BEGIN Information shown
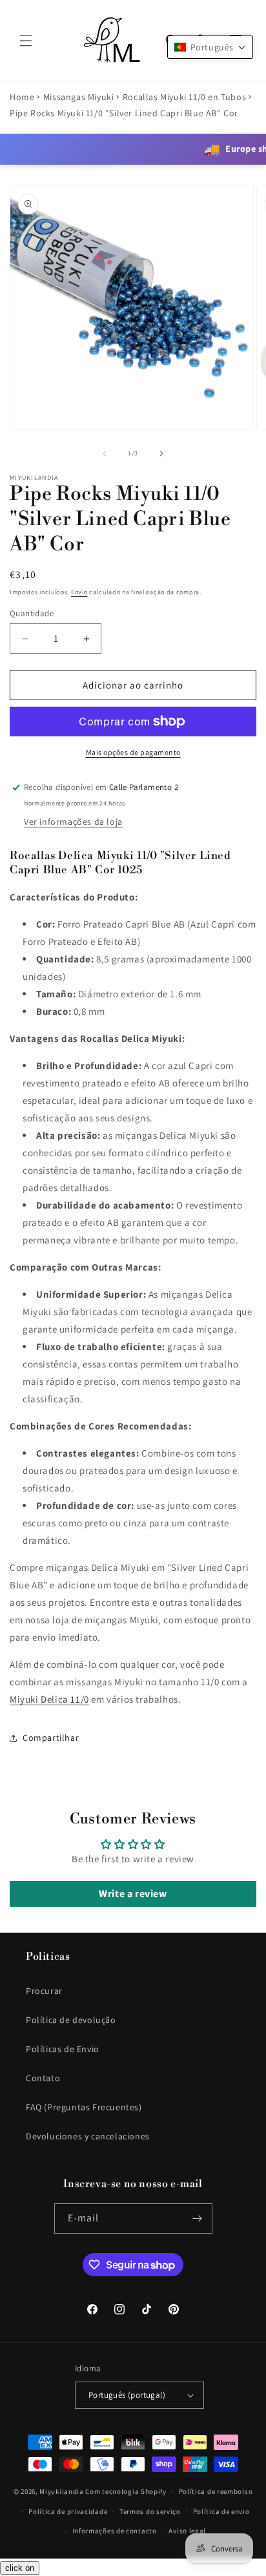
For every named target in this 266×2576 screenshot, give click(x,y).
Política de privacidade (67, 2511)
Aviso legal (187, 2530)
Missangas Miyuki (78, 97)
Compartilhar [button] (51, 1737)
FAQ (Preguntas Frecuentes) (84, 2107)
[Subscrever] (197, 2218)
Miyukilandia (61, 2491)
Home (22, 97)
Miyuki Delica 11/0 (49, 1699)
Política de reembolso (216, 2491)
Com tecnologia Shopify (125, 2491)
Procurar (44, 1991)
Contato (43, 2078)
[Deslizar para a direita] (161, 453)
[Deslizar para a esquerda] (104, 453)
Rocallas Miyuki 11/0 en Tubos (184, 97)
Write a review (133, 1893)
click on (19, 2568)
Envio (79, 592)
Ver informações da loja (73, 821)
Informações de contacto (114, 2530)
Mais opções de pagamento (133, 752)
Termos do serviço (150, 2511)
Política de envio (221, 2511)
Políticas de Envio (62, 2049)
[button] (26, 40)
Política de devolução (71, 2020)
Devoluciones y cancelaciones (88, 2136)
END Information shown
= The task =
Every entry above is to be copied verbatim, with the pictures removed.

= Written response =
For every named target in this 266×2576 screenshot, give click(x,y).
Política de privacidade (67, 2511)
Aviso legal (187, 2530)
Missangas Miyuki (78, 97)
Compartilhar [button] (51, 1737)
FAQ (Preguntas Frecuentes) (84, 2107)
[Subscrever] (197, 2218)
Miyukilandia (61, 2491)
Home (22, 97)
Miyuki Delica 11/0 (49, 1699)
Política de reembolso (216, 2491)
Com tecnologia Shopify (125, 2491)
Procurar (44, 1991)
Contato (43, 2078)
[Deslizar para a direita] (161, 453)
[Deslizar para a esquerda] (104, 453)
Rocallas Miyuki 11/0 en Tubos (184, 97)
Write a review (133, 1893)
click on (19, 2568)
Envio (79, 592)
Ver informações da loja (73, 821)
Informações de contacto (114, 2530)
Mais opções de pagamento (133, 752)
Termos do serviço (150, 2511)
Política de envio (221, 2511)
Políticas de Envio (62, 2049)
[button] (26, 40)
Política de devolução (71, 2020)
Devoluciones y cancelaciones (88, 2136)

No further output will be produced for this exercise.